---------- RECORD EXCERPTS ----------
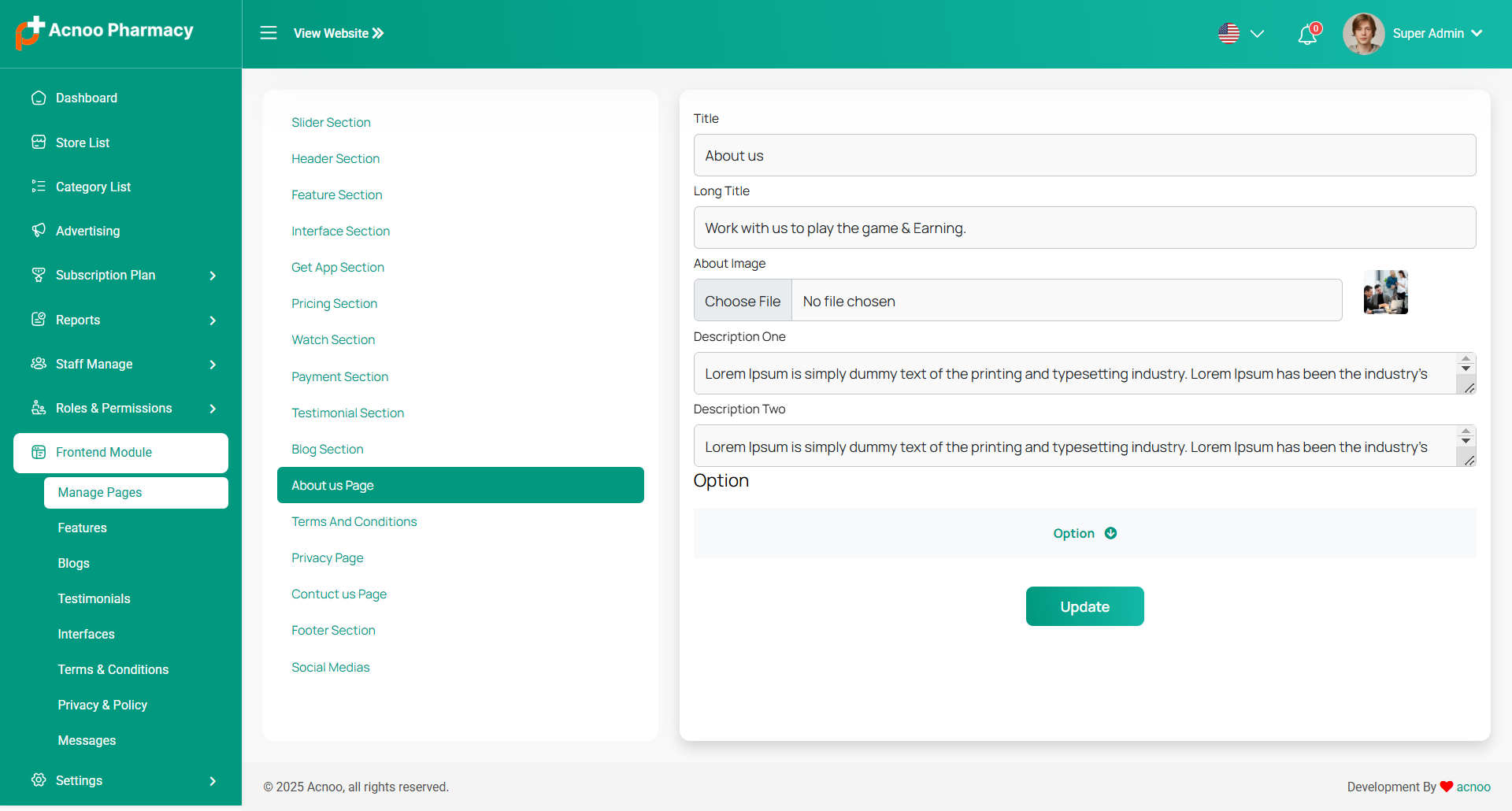Click the About Image preview thumbnail
The height and width of the screenshot is (811, 1512).
pyautogui.click(x=1385, y=293)
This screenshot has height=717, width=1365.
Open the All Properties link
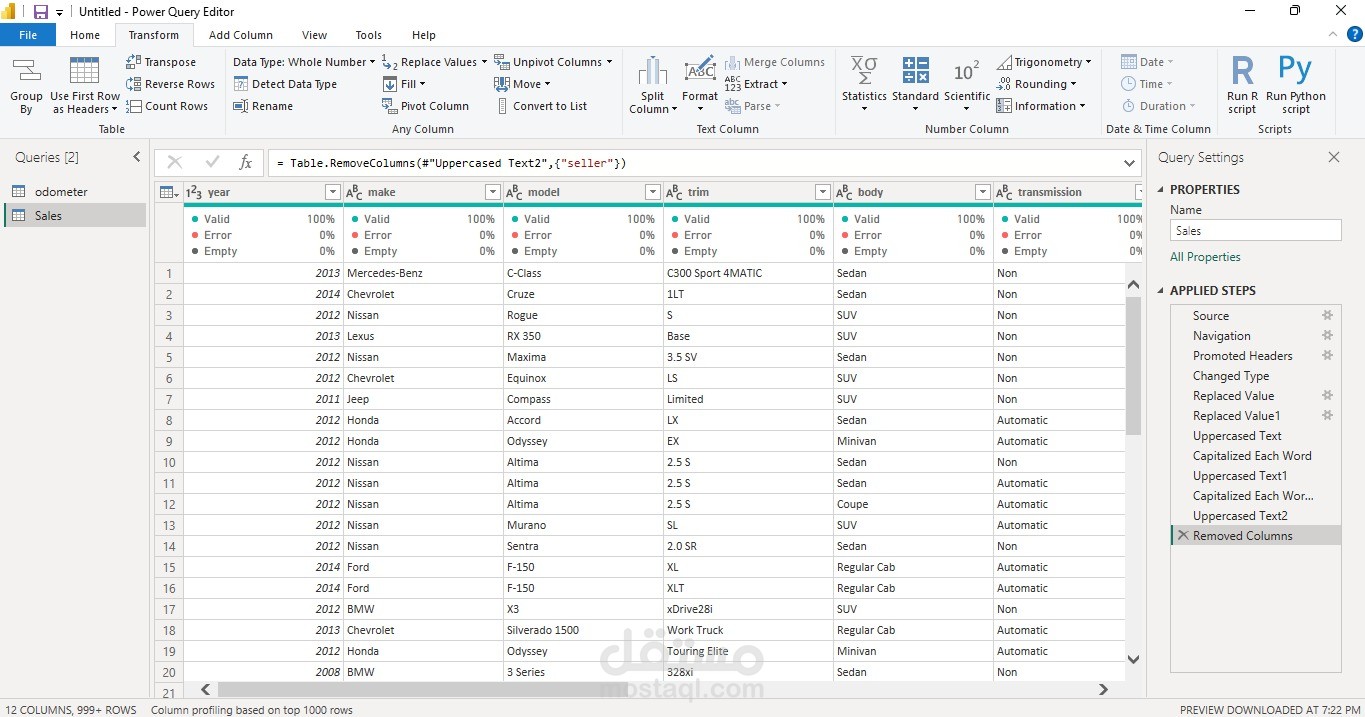[1205, 257]
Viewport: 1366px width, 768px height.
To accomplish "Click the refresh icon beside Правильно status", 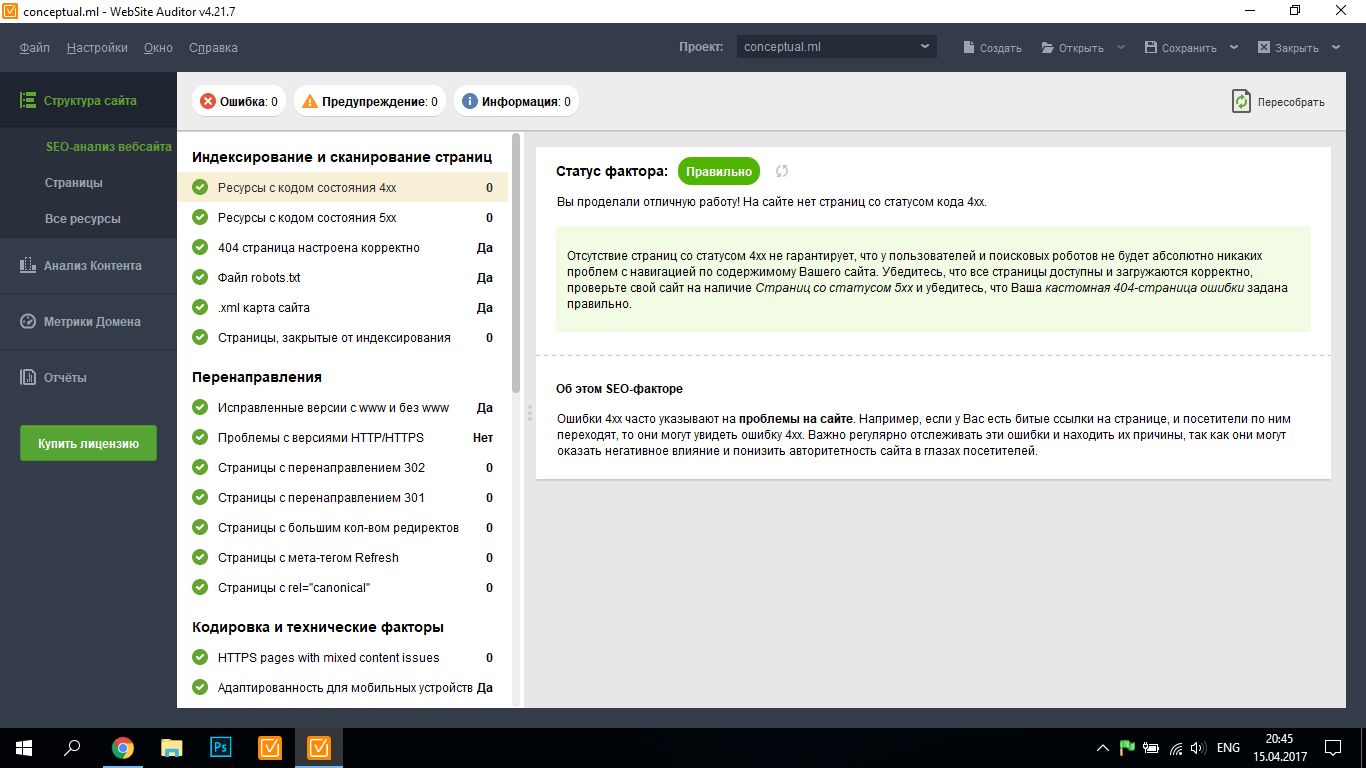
----------
### WHAT THE EXERCISE ASKS
What is needed is an exact restatement of the lines from the line with "This screenshot has height=717, width=1365." through the final line of the data, pictures excluded.

### EXERCISE RESPONSE
This screenshot has height=717, width=1365.
Open the All Properties link
[1205, 257]
Viewport: 1366px width, 768px height.
To accomplish "Click the refresh icon beside Правильно status", 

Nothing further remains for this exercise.